▸ **Written problem**:
Pull out every line of the data below that contains the string "height", matching case exactly, and copy each one in full.

==== Extracted records ====

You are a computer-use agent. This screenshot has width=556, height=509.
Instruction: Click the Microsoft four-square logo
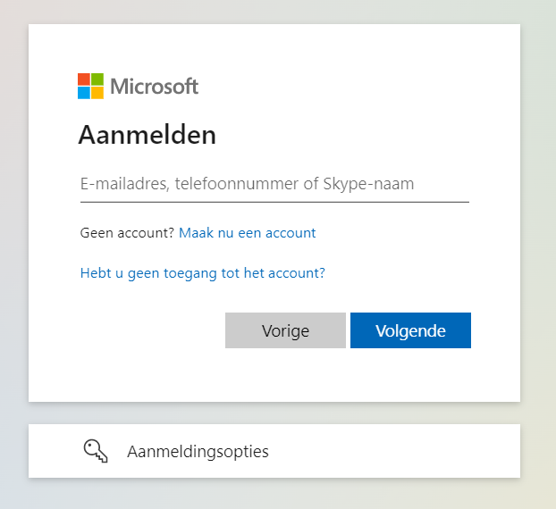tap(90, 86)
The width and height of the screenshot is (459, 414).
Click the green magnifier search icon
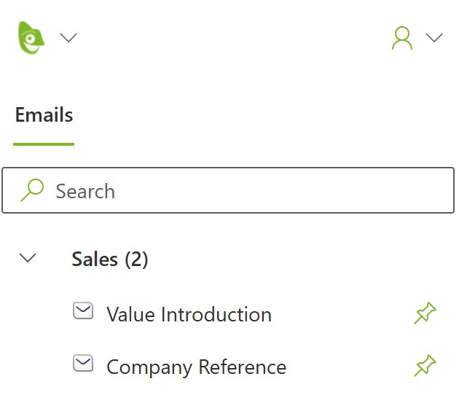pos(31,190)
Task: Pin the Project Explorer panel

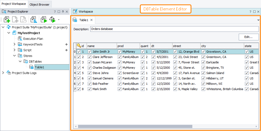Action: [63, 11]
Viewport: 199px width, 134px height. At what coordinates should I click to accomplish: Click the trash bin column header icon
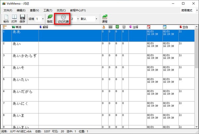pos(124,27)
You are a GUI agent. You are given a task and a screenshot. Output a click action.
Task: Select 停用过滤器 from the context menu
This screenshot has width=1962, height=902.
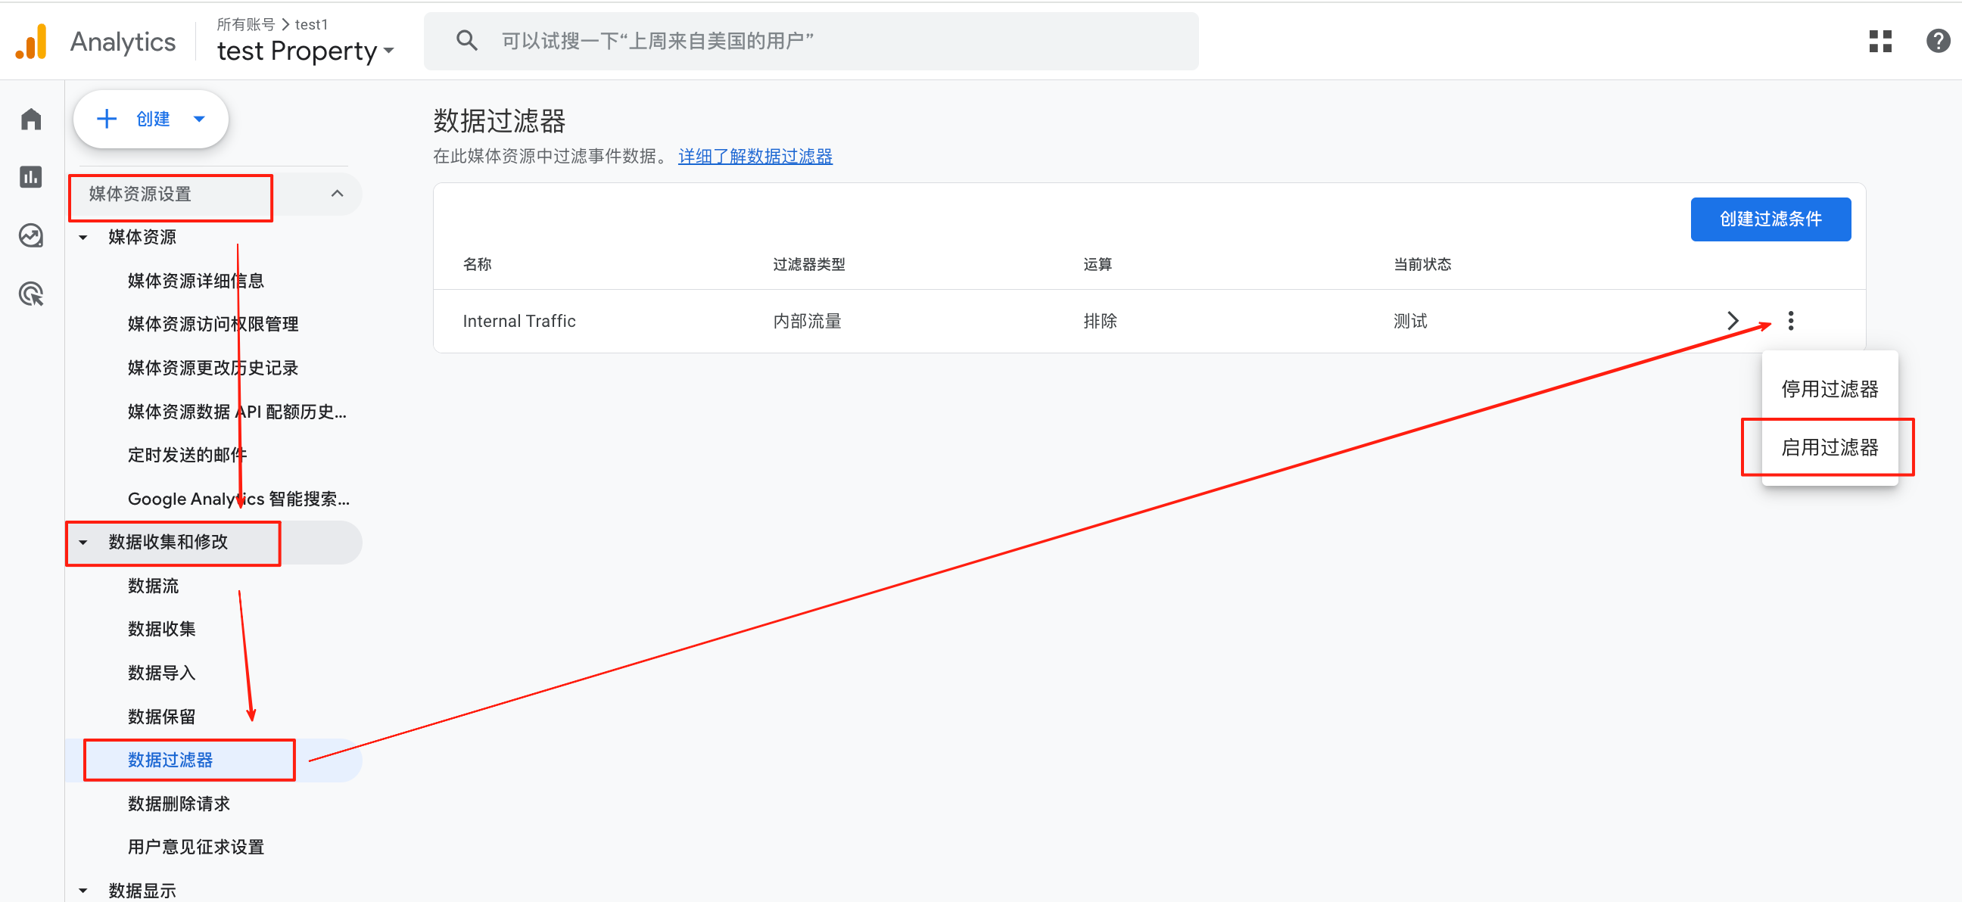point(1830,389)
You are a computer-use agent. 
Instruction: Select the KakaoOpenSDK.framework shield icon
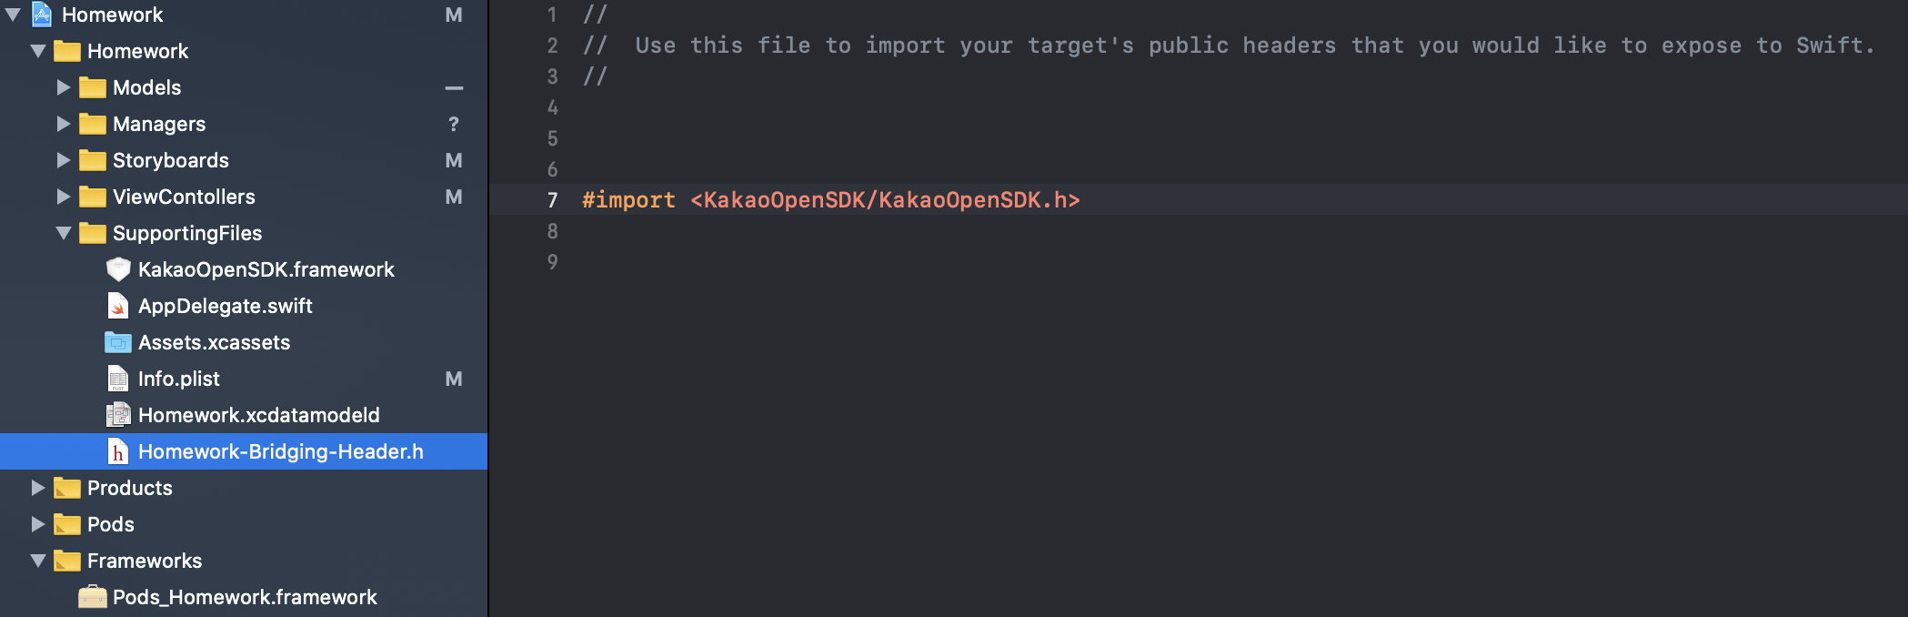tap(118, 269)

====
==== Extracted records ====

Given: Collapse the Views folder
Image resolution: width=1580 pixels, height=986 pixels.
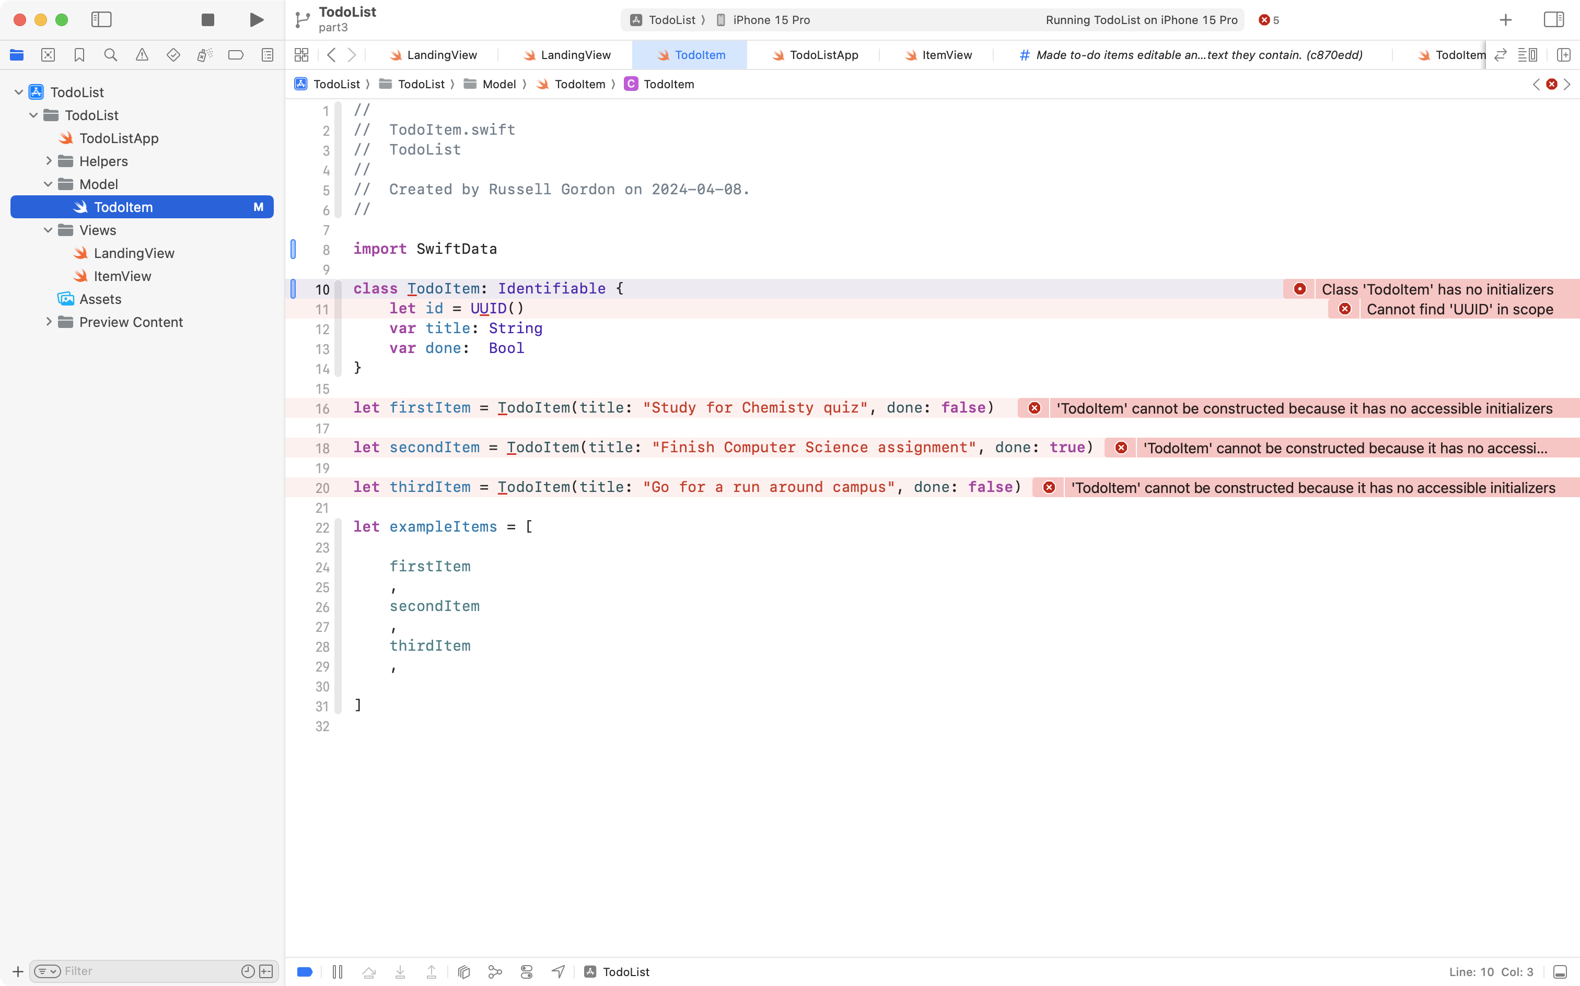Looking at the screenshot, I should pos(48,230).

====
==== Extracted records ====

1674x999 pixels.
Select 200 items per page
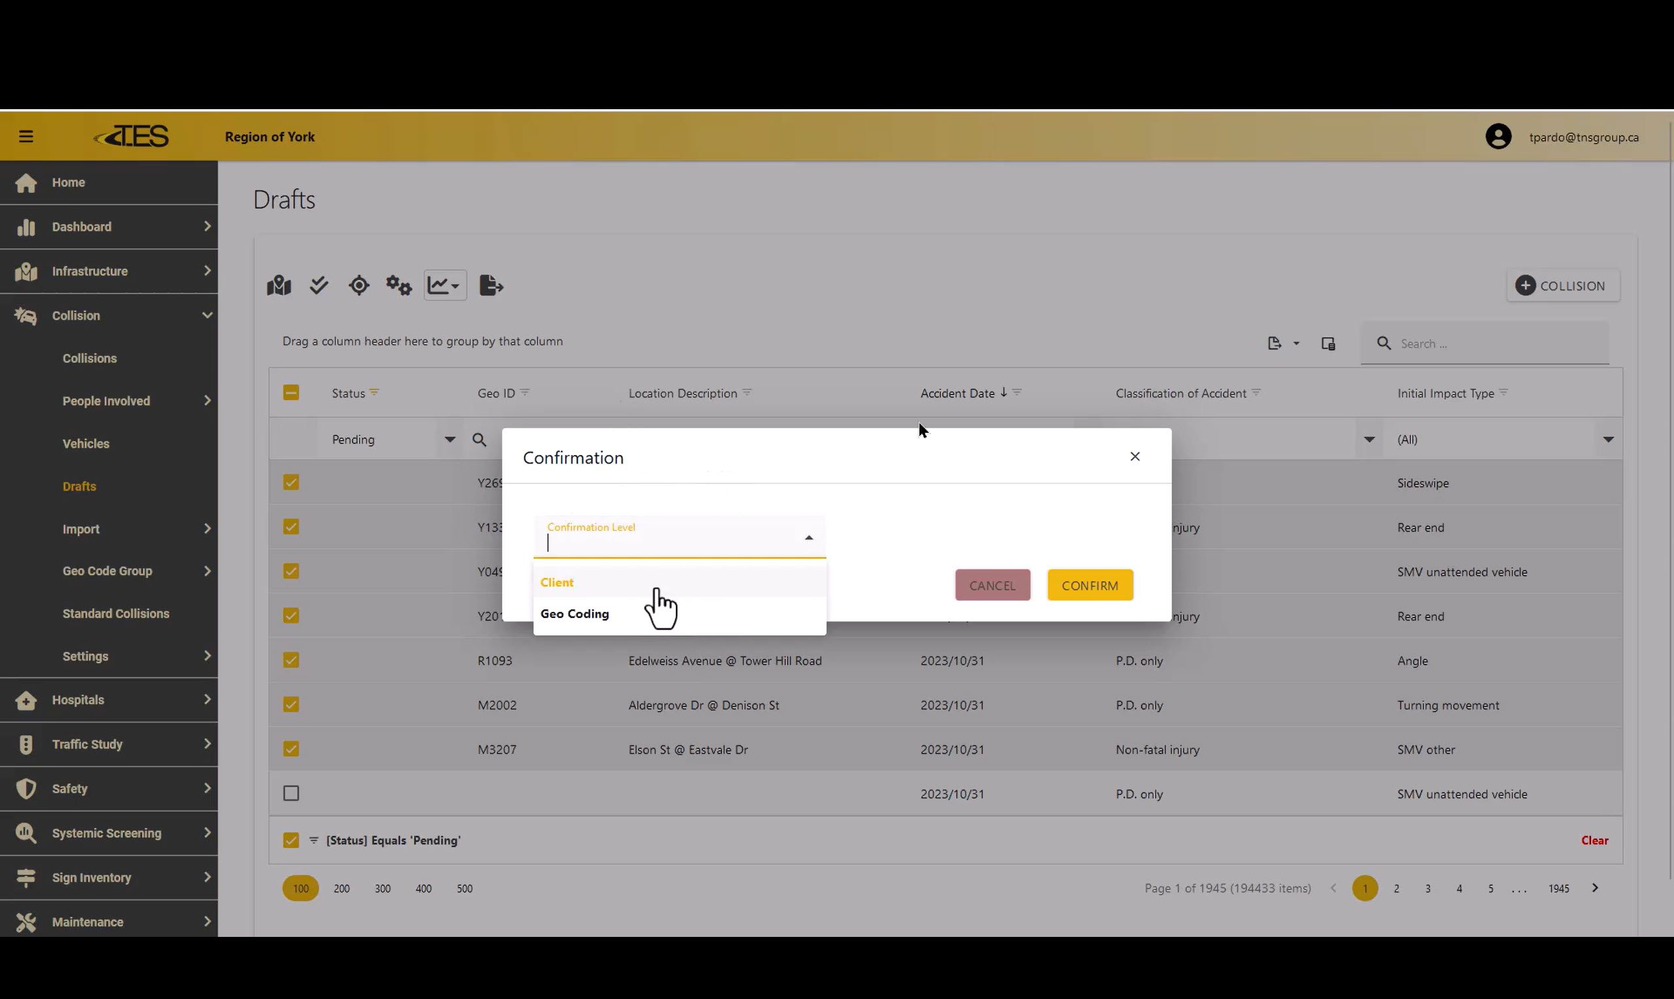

====

▸ **Written solution**:
You are a computer-use agent. This screenshot has width=556, height=509.
The width and height of the screenshot is (459, 414).
Viewport: 199px width, 134px height. At what coordinates should I click to accomplish: Click the trash bin column header icon
This screenshot has width=1962, height=902.
Image resolution: width=1580 pixels, height=986 pixels.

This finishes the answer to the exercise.